Tuesday, June 2, 2015

"Tidying Up" Part 1: Can you get rid of stuff you've made?

I am excited/trepidatious to jump on the KonMarie method bandwagon and get to tidying up. Unless you've been living under a rock made of your own petrified clutter, you've probably heard of Japanese tidying expert Marie Kondo's The Life-Changing Magic of Tidying Up.

His and hers folded shirts. I took these pics today, 10 days out, and did not tidy at all to take them.
I didn't take "before" pictures because we all know what a ridiculously full closet/cupboard/drawer looks like

Her book is based on the inspiringly simple concept that you should only be surrounded by things that bring you joy. Once one has disposed of everything that does not fit this qualification (presumably at least half your earthly belongings) the remainder will easily fit, folded to Kondo's exacting specifications, into your available storage.

Doing this purge all at once, Kondo posits, will result in such a dramatic change that you will simply never go back.

Kondo obviously does not have kids. 

Still, her concepts are fresh and inspirational and we have committed to them, and I plan to share my journey with you as we go, KonMarie-ing our life.

This is now all of our clothes, all seasons, minus what lives in the dresser.  Not bad, I think

The first installment occurred over Memorial Day weekend and we managed to sort through all of our non-kid clothing, shoes, outerwear, and kitchen. We put our hands upon each and every item, asked ourselves if it gave us joy, thanked the losers and sent them on their way. 

Sophie then removed the items from the outbox, declared that they did indeed give HER joy, put them on or otherwise spread them throughout the house, and whined constantly throughout. Also every item and drawer in my kitchen got washed and sanitized and mouse traps were set at possible mouse turd sources.

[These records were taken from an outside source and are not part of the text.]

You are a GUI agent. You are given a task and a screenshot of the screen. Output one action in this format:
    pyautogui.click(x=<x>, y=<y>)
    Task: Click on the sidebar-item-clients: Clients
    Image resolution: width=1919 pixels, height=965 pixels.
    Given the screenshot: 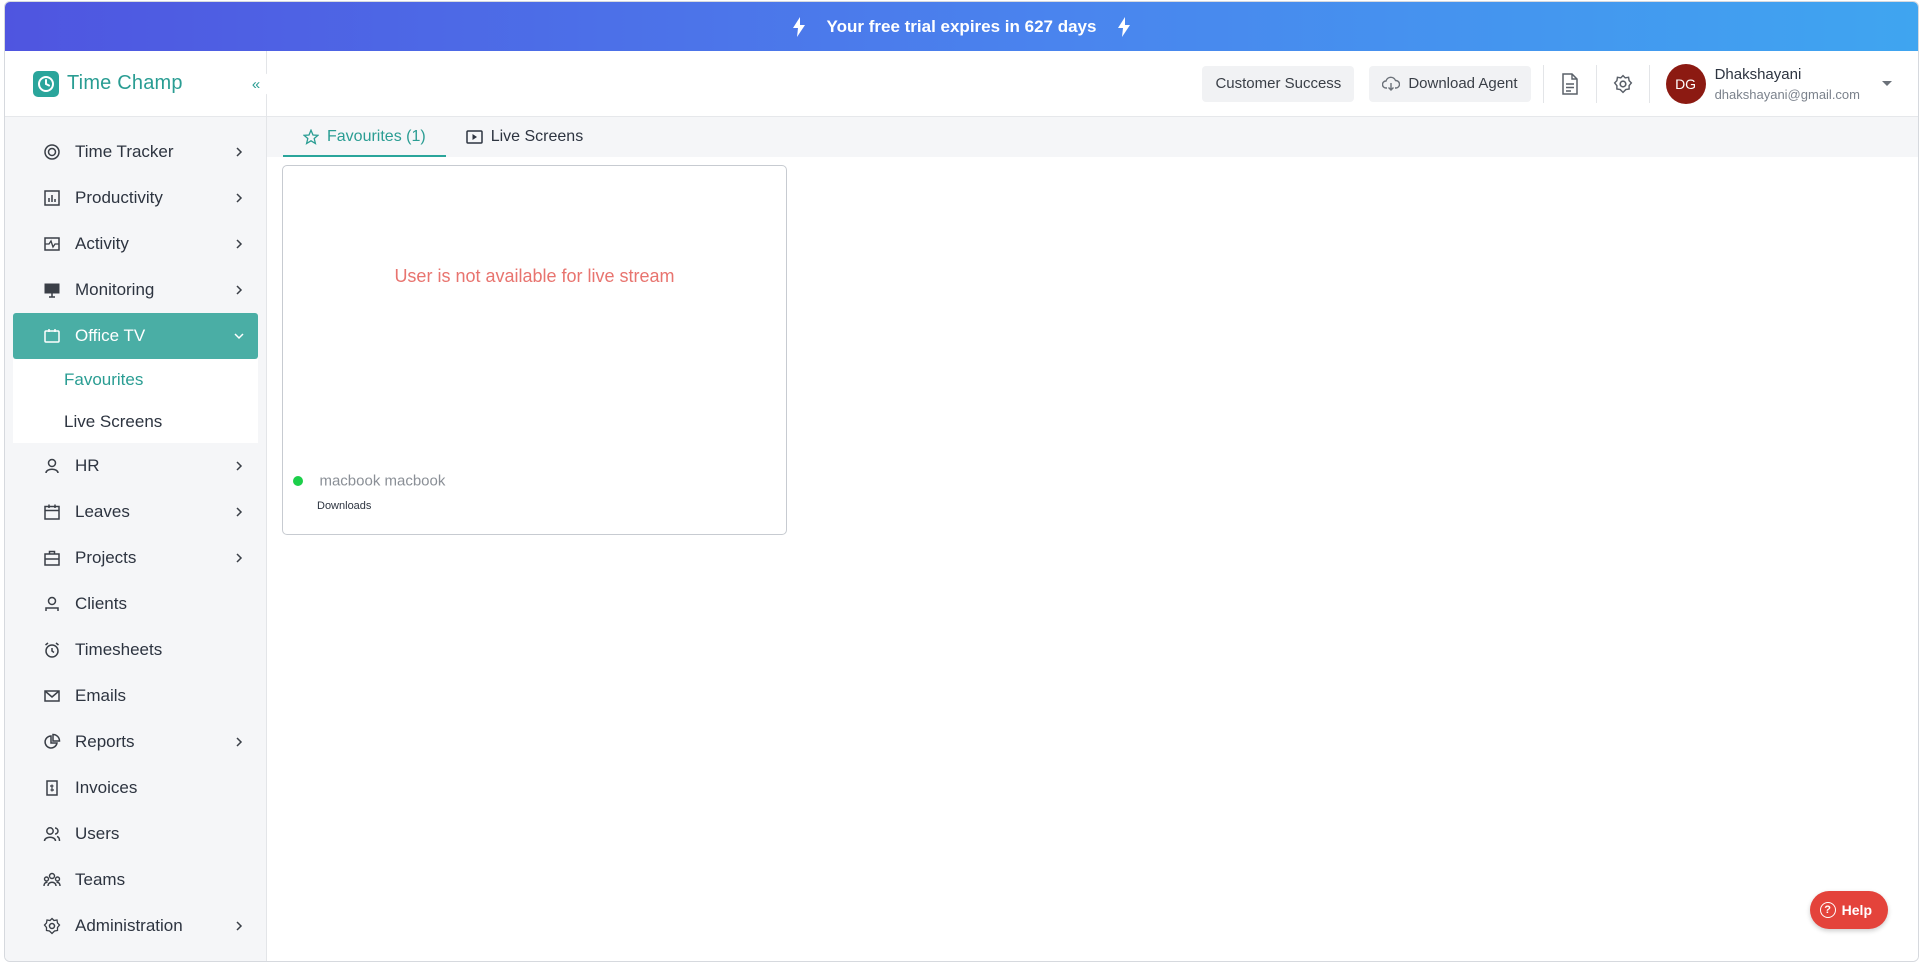 What is the action you would take?
    pyautogui.click(x=136, y=604)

We bickered, made a mess, and donated over 20 paper grocery bags full, plus sold $226 of stuff on ebay.

Waiting for Purple Heart pickup

Despite all the unpleasantness, I must say that my kitchen and closets feel light and airy, like a show home, and my beautifully folded drawers give me inexplicable joy.

So airy! So sparse!


Truly the biggest gift was the empowerment I felt discarding things I made myself. I've never before been able to pass on my handmade "babies", but I threw them in with all of my other clothes and measured them against the same yardstick: did I love the color, cut, and fit? Did I reach for them often? Did it give me a spark of joy to hold them in my hands?

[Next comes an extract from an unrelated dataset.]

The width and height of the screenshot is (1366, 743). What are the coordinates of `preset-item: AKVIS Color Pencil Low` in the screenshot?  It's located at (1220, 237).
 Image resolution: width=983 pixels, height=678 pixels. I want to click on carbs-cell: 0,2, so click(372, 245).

Things that didn't make the cut were so much easier to part with after I thanked them, per Kondo's instructions. Crazy  though it may be, I held these objects from my past and said out loud, "thank you for teaching me about bias binding. Thank you for showing me what is not a great length on me. Thank you for being fun the make. Thank you for being almost right. Thank you for being a benchmark of my progress."

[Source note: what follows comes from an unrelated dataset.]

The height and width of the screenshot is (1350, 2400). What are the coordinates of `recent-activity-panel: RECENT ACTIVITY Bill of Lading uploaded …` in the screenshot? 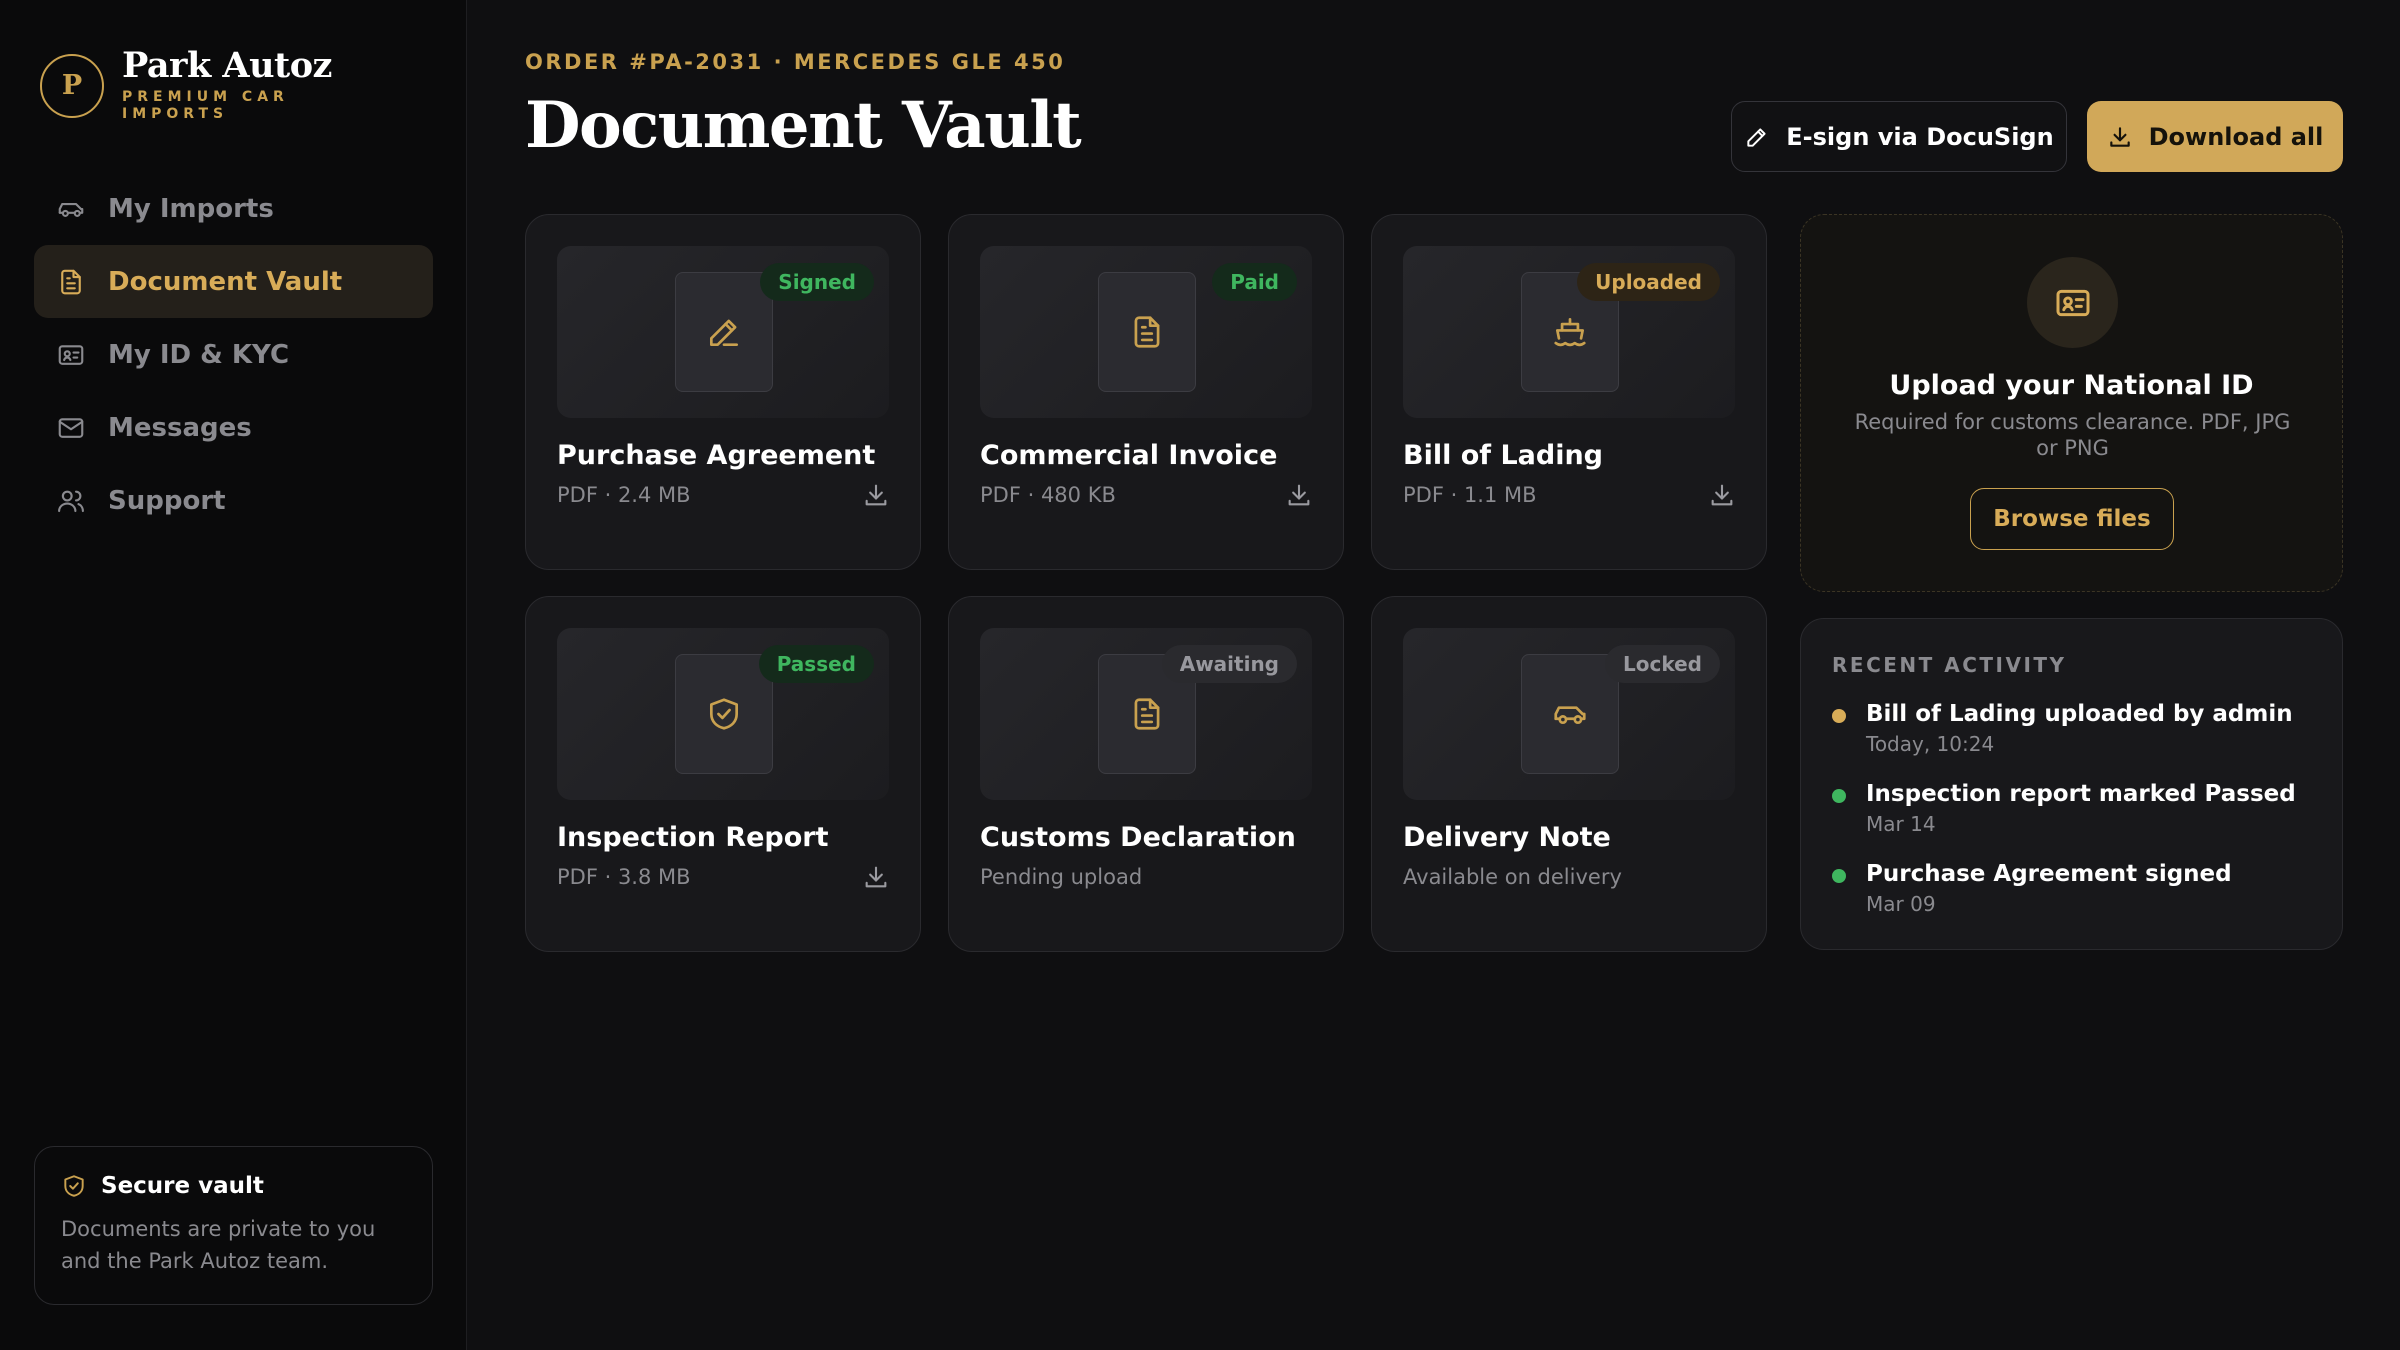 It's located at (2072, 784).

My skills have progressed, my taste has sharpened. As a seamstress, I am perhaps even more ruthless than the average tidyer about clothes whose fit or comfort misses the mark, and, rather than pang me with grief, getting rid of past projects actually made me excited to fill my now-spacious closet with me-mades that simply thrill

Friends, tell me: can you get rid of the makes that miss the mark???